The early use of fracking to get at reserves previously thought of as unrecoverable, emerged in the early 2000s after exploration companies began examining geologic formations using x-ray computed tomography, or CT scanners.  The CT scanner was invented in 1967.

Tinker Imaginatively

What’s happening today is not a new-technology revolution; it’s an evolution of new applications for existing technology.  We are doing things that we’ve been doing for decades more efficiently, more effectively, and in much wider applications.

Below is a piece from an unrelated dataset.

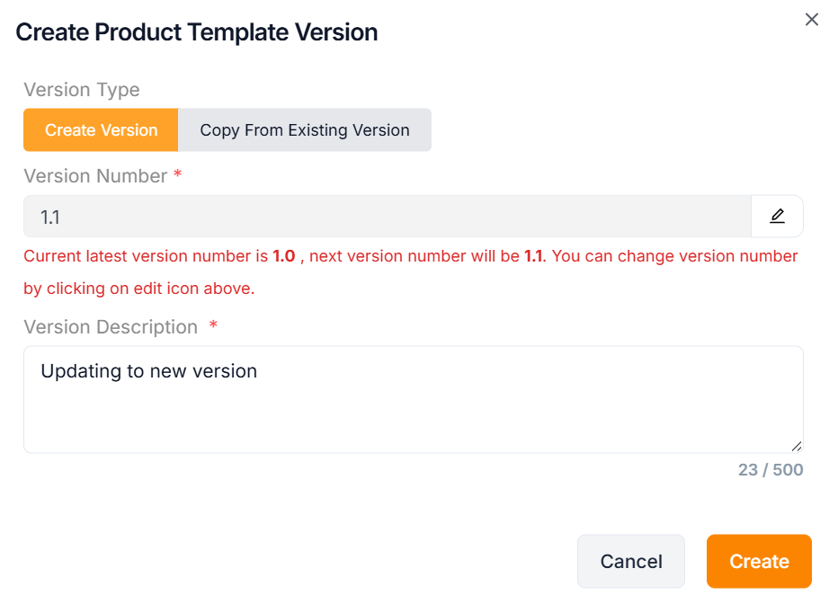Click the bold 1.0 in the red hint
Viewport: 829px width, 604px height.
(x=284, y=256)
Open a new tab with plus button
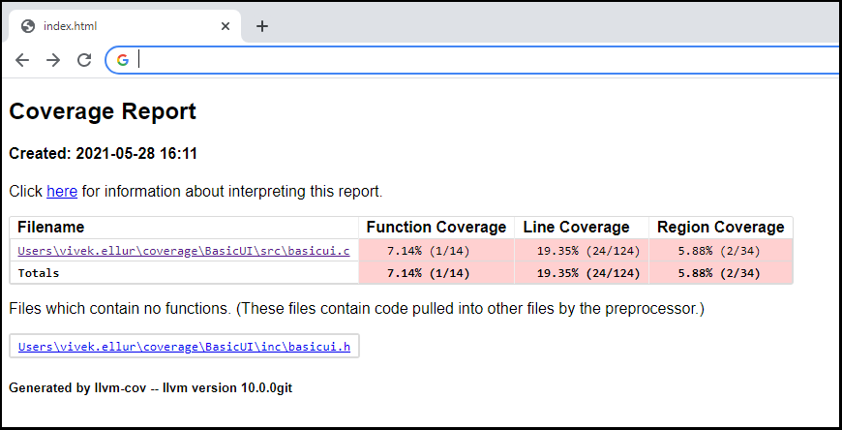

That may sound like a fine distinction, but it’s an important one: Silicon Valley has for years invested in sexy new technologies, from smartphones to social media to exotic solar power materials.  The cleantech industry itself has not benefited from a fascination with the new, the exotic, and the high-tech.  The technology for embedding sensors in a drill head so that technicians on the surface can map a formation as they drill is not all that sexy, and it didn’t come from a VC-funded startup in a Mountain View garage.  It came from drilling engineers in the field figuring out, incrementally, how to do things better, cheaper, and smarter.  Often, as in the case of the 21st century oil and gas boom, imaginative tinkering can be more fruitful than reinvention or laboratory R&D.

Leaving aside, for the purposes of this blog, the question of how we can move toward a carbon-free energy system in a world suddenly awash in hydrocarbons, the next phase of technology will almost certainly focus on how to better store, transport, and distribute the seemingly limitless supplies of natural gas now becoming available.  The difficulty and expense of liquefying and transporting natural gas have been a drag on the wider use of the relatively clean fuel for many years, particularly in the transportation sector.  In 2012, GE Oil and Gas introduced its Micro LNG plant to power remote industrial locations and fuel long haul trucks and locomotives, and last month the company debuted its LNG In A Box system for small-scale retail fueling stations.  The Norwegian gas producer and distributor Gasnor in 2009 launched the world’s first specialized, small-scale LNG carrier, the Coral Methane, designed to deliver fuel to remote ports along Norway’s coastline.

These are not “new technologies,” and they’re not being developed and funded as such.  But they’re exciting innovations.  And they are helping to power an energy transformation that will shape the world’s economy and its geopolitics through the rest of this century.